# Problem requirements
What is the number of lines in the data below that contain "Task"? Answer with that number and no other words.

# Information
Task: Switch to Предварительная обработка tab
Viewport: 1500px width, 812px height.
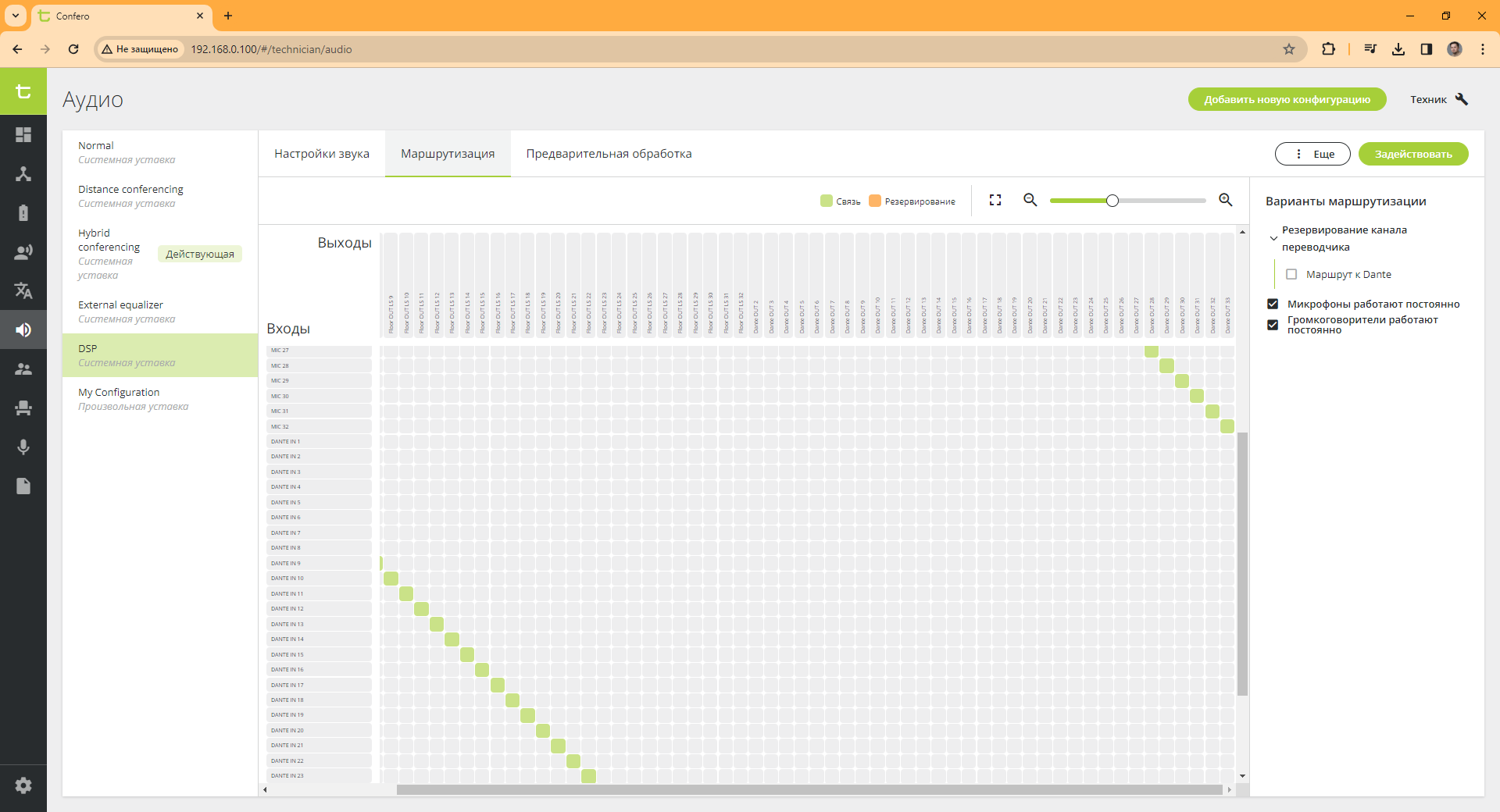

* * *

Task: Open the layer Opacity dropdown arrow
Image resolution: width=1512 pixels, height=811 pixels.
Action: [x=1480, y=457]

# Solution to this problem
2